WHAT TO DO: Where a picture appears, skip it; print everything else in the records exactly as it stands.

DATA RECORDS:
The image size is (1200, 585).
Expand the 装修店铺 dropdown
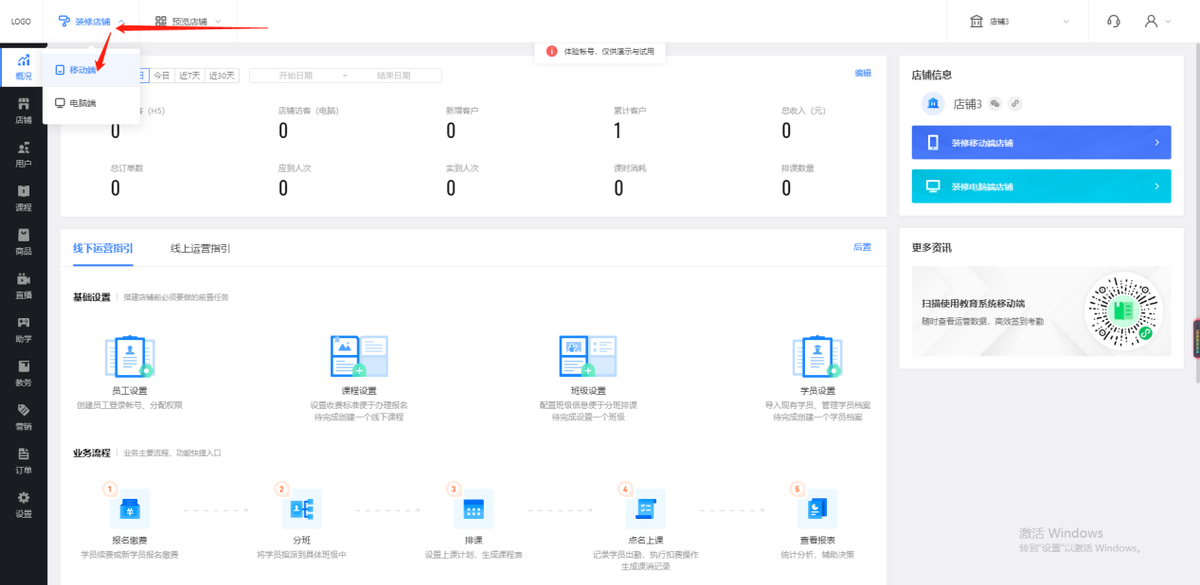coord(91,21)
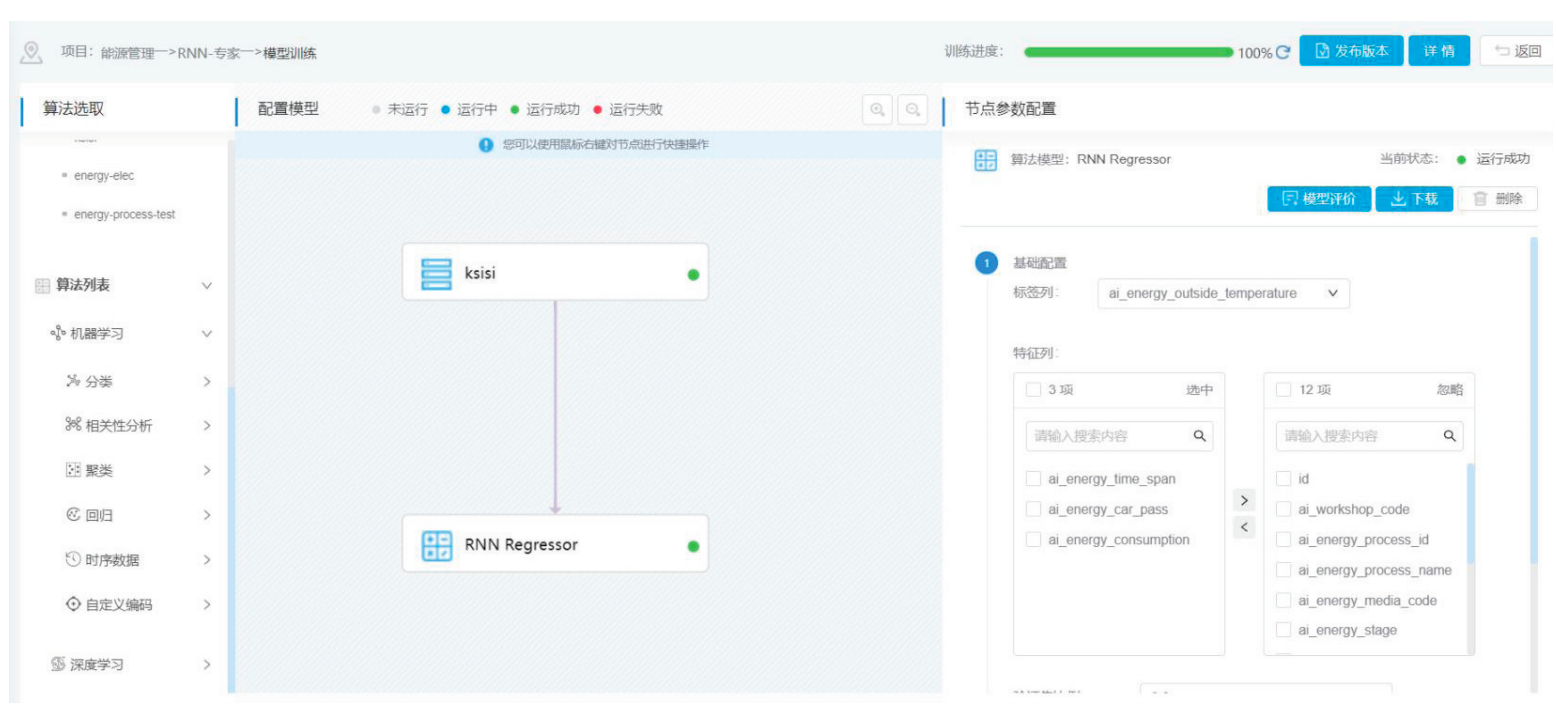Viewport: 1556px width, 708px height.
Task: Click the zoom in magnifier icon
Action: tap(876, 110)
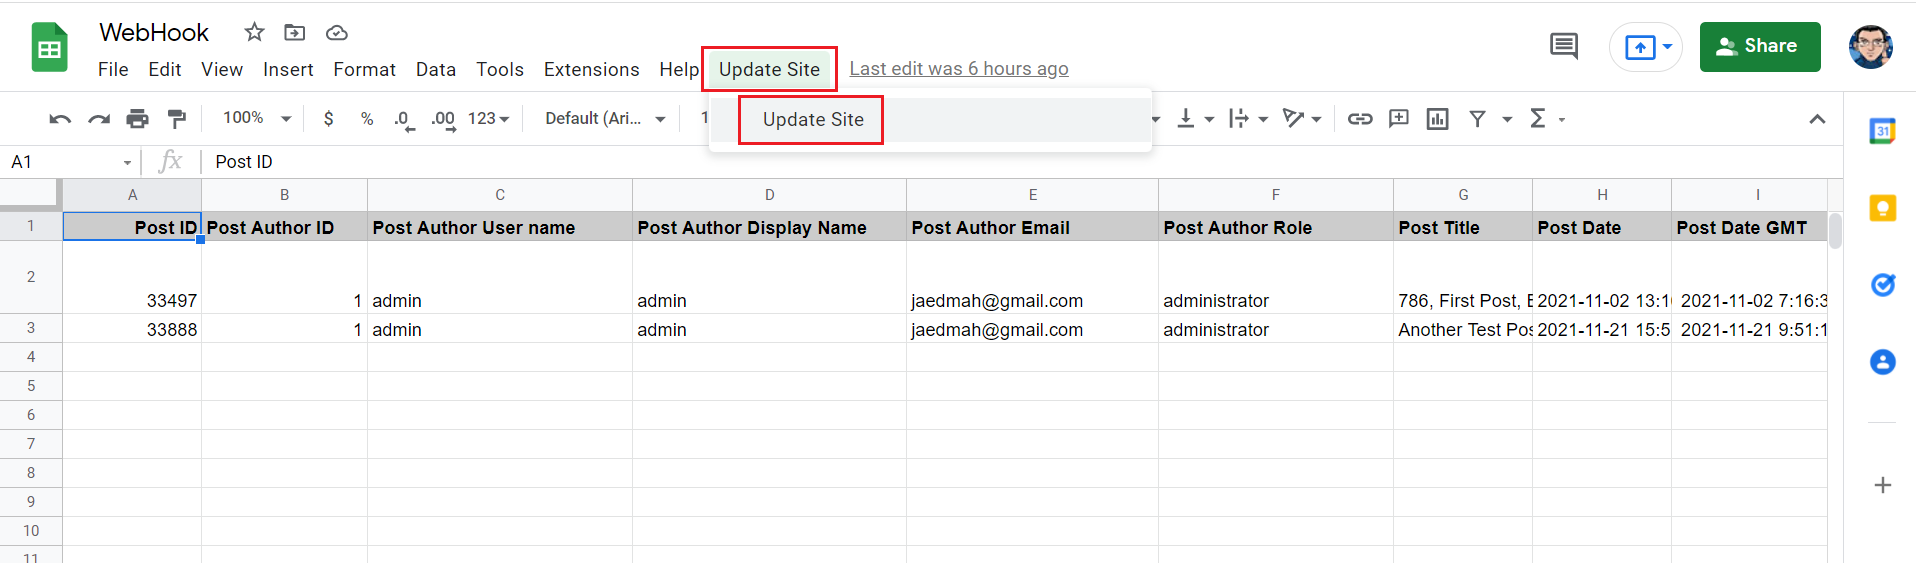Open Google Keep side panel icon
Image resolution: width=1916 pixels, height=563 pixels.
pos(1883,208)
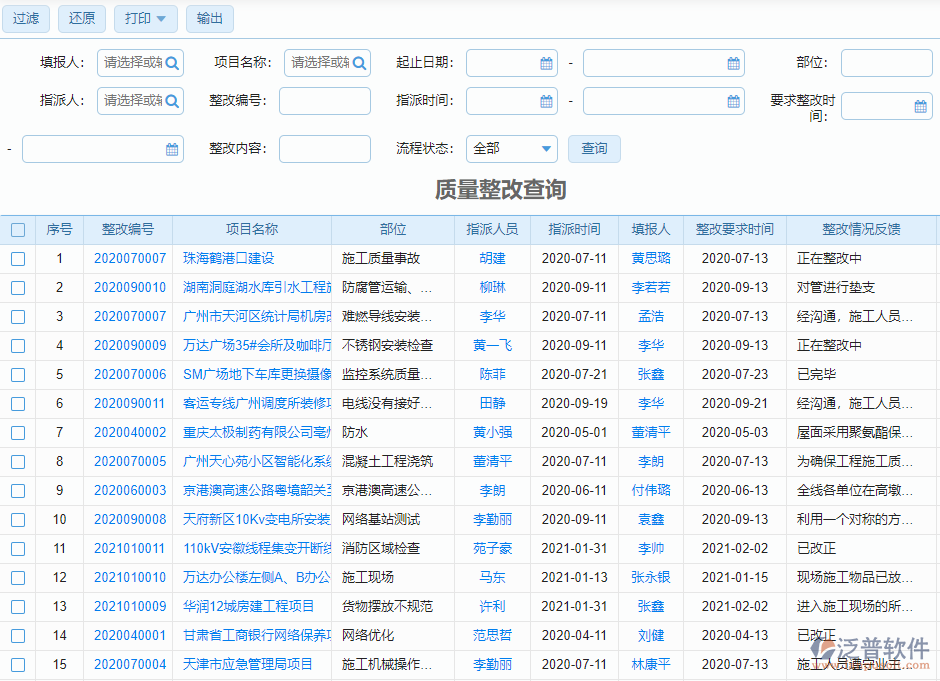Open the 要求整改时间 date calendar
Screen dimensions: 940x681
tap(920, 105)
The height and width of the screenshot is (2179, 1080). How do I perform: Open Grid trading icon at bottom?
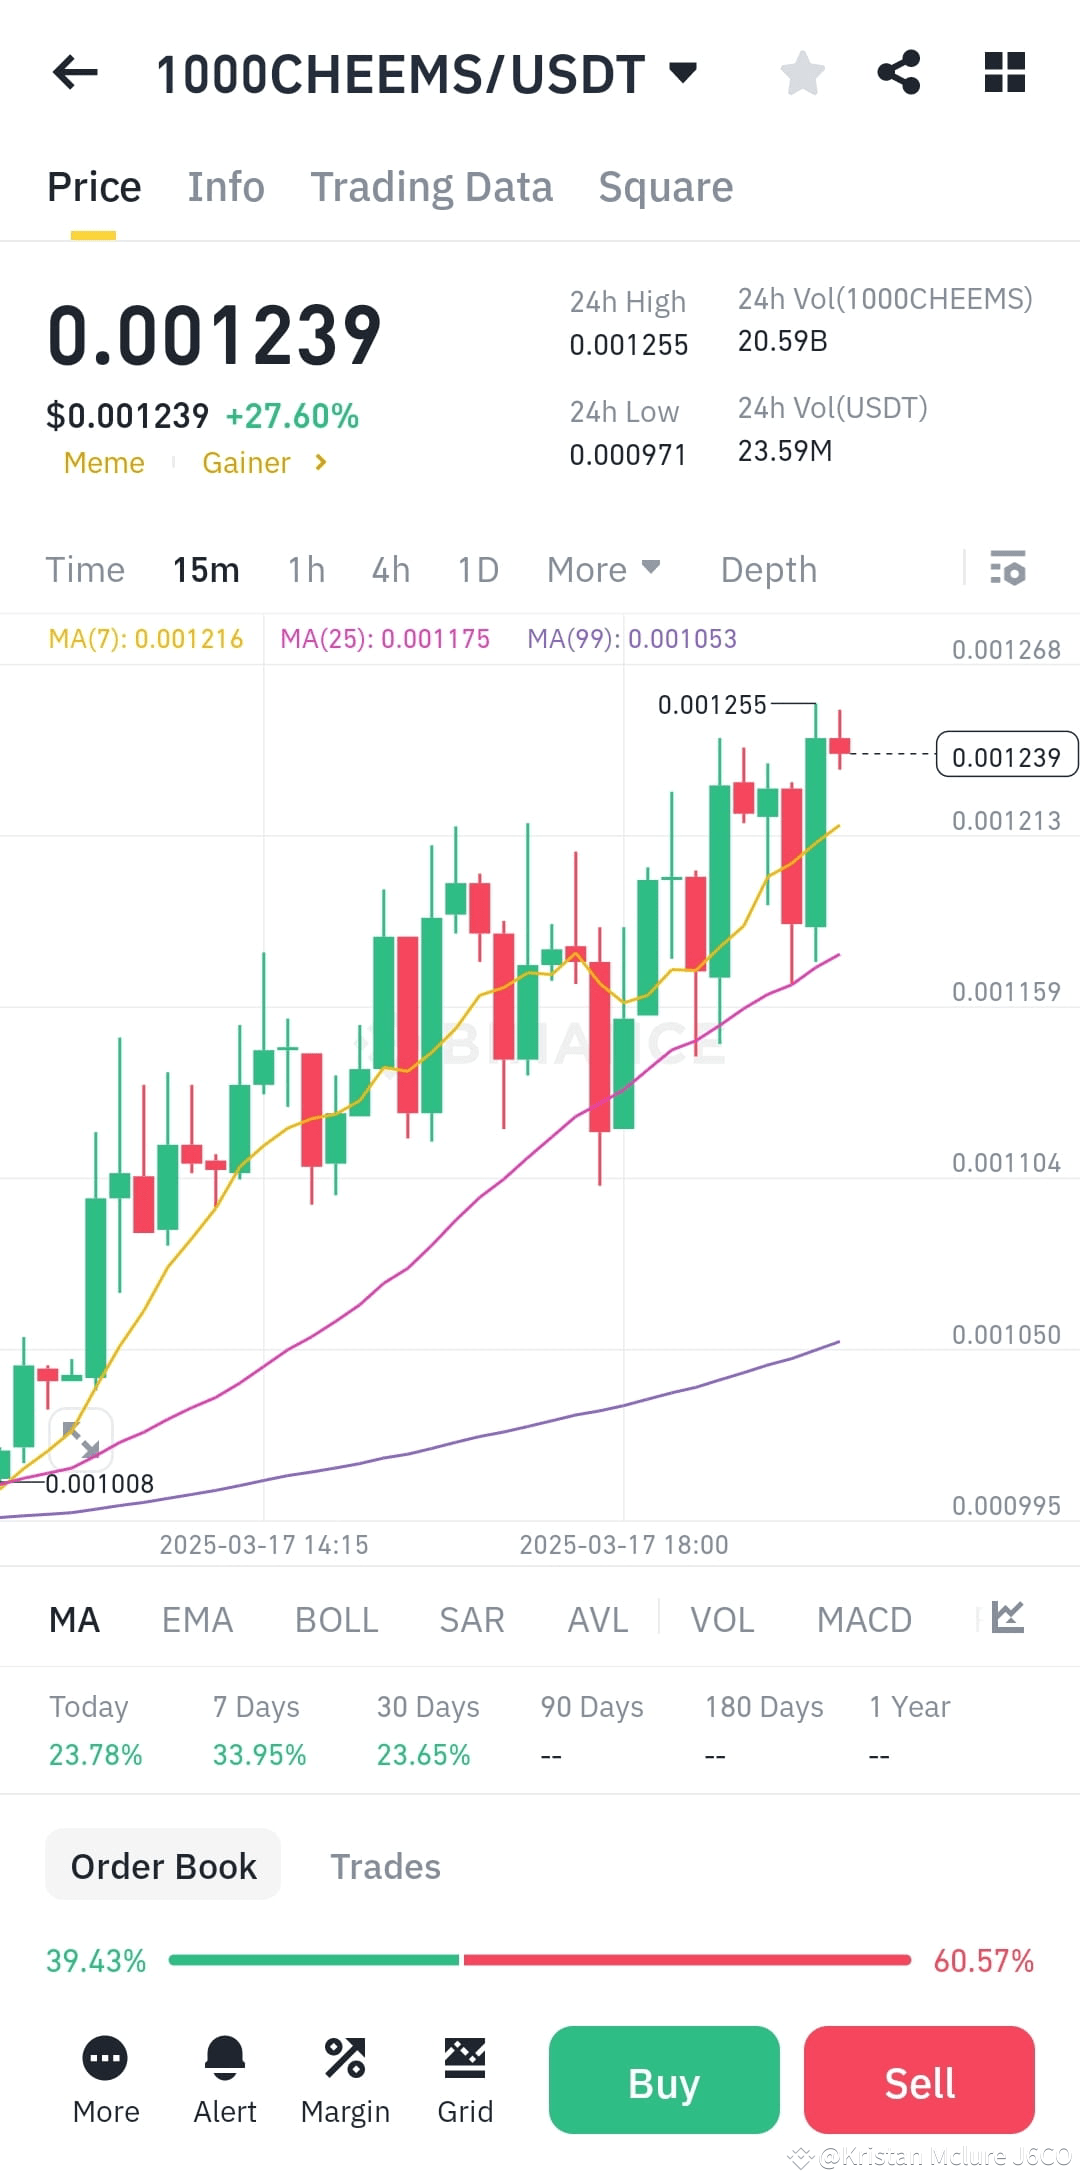point(465,2062)
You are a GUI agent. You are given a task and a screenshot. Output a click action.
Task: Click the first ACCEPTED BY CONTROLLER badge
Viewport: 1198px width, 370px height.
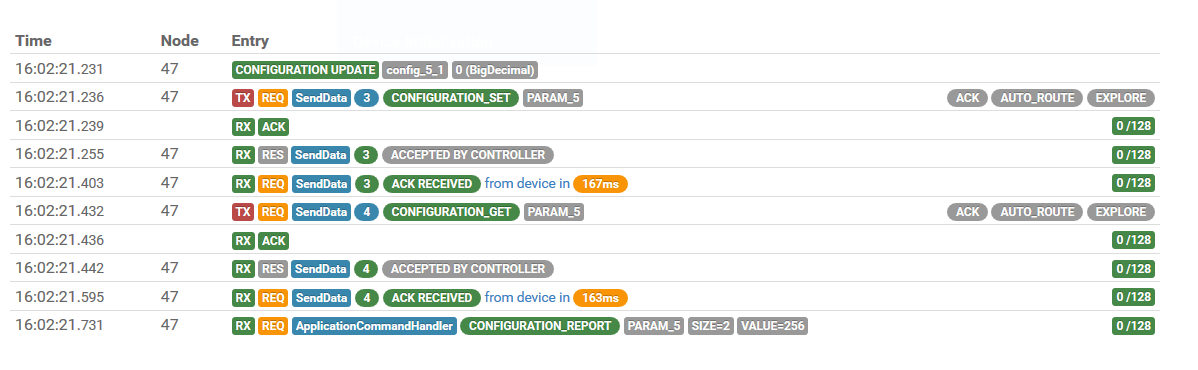[x=468, y=155]
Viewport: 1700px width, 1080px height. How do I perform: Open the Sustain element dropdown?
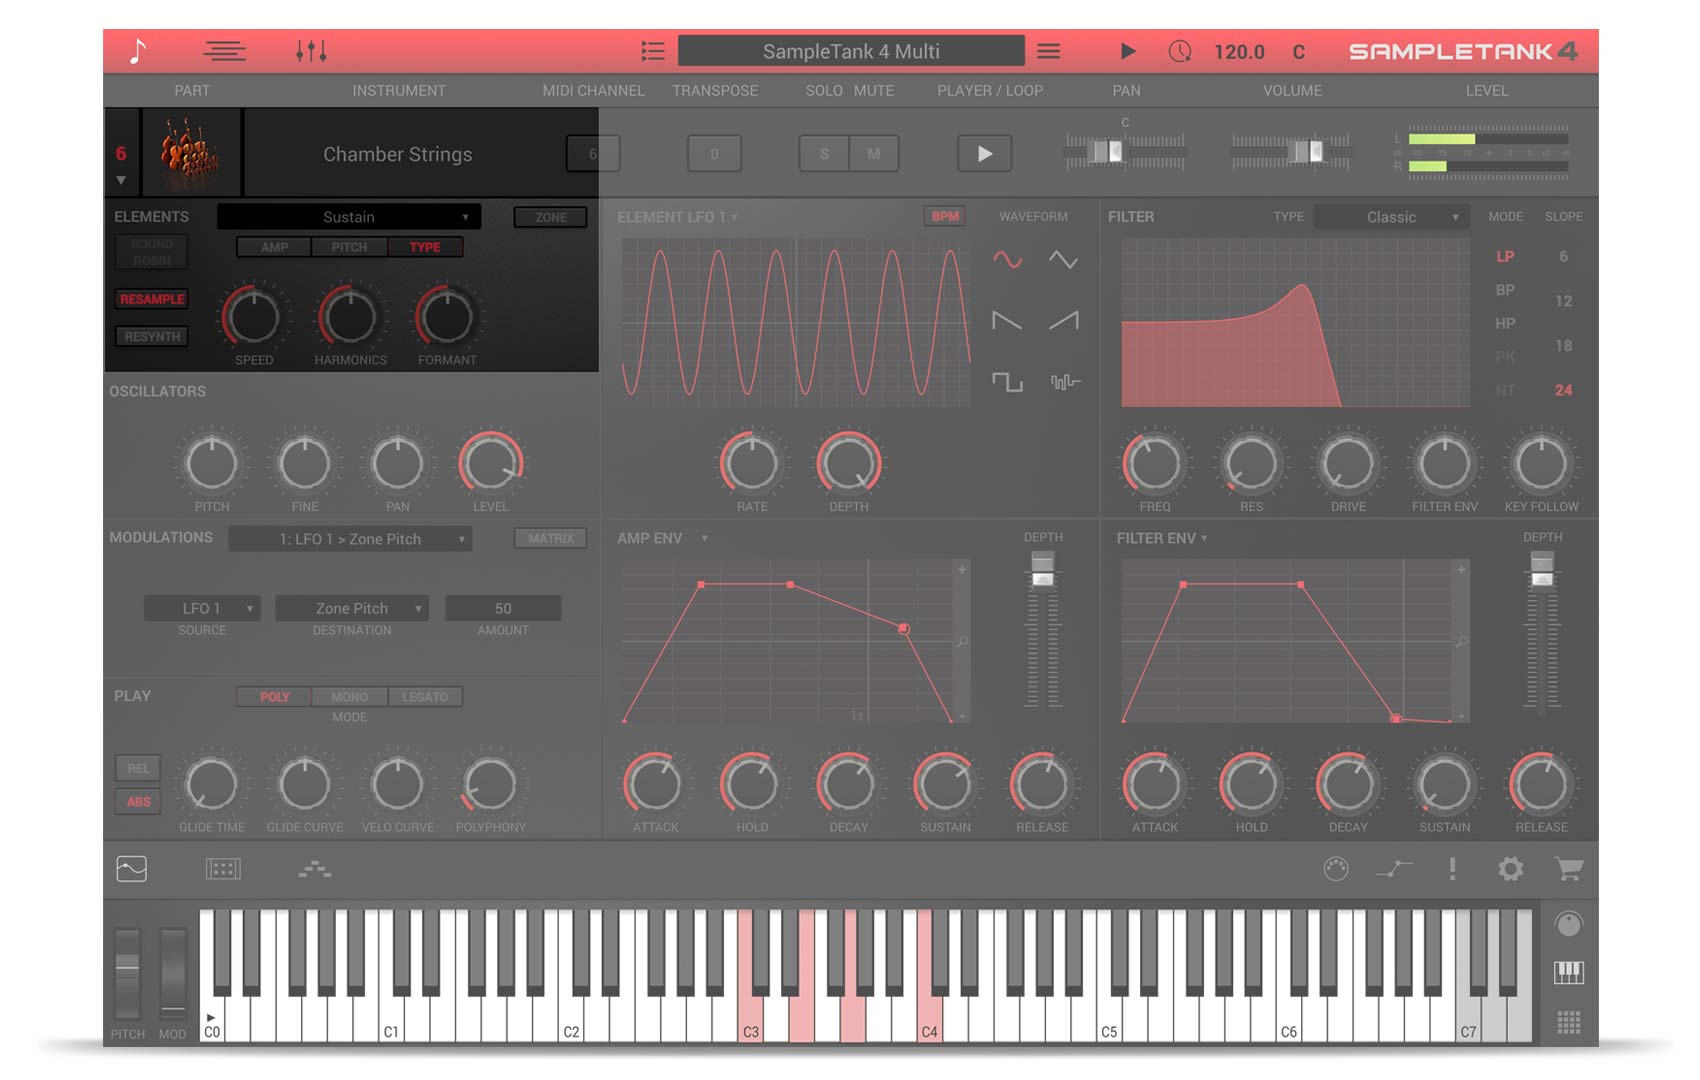pos(349,217)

FINAL ANSWER:
The image size is (1200, 585).
Expand the 装修店铺 dropdown
coord(91,21)
Viewport: 1556px width, 708px height.
Task: Click the zoom in magnifier icon
Action: tap(876, 110)
Open Google Keep side panel icon
Image resolution: width=1916 pixels, height=563 pixels.
pos(1883,208)
Open the 要求整改时间 date calendar
Screen dimensions: 940x681
tap(920, 105)
The height and width of the screenshot is (2179, 1080). How do I perform: Open Grid trading icon at bottom?
point(465,2062)
You are a GUI agent. You are given a task and a screenshot. Output a click action.
Task: Click the first ACCEPTED BY CONTROLLER badge
Viewport: 1198px width, 370px height.
[x=468, y=155]
Viewport: 1700px width, 1080px height. How do I perform: Open the Sustain element dropdown?
pos(349,217)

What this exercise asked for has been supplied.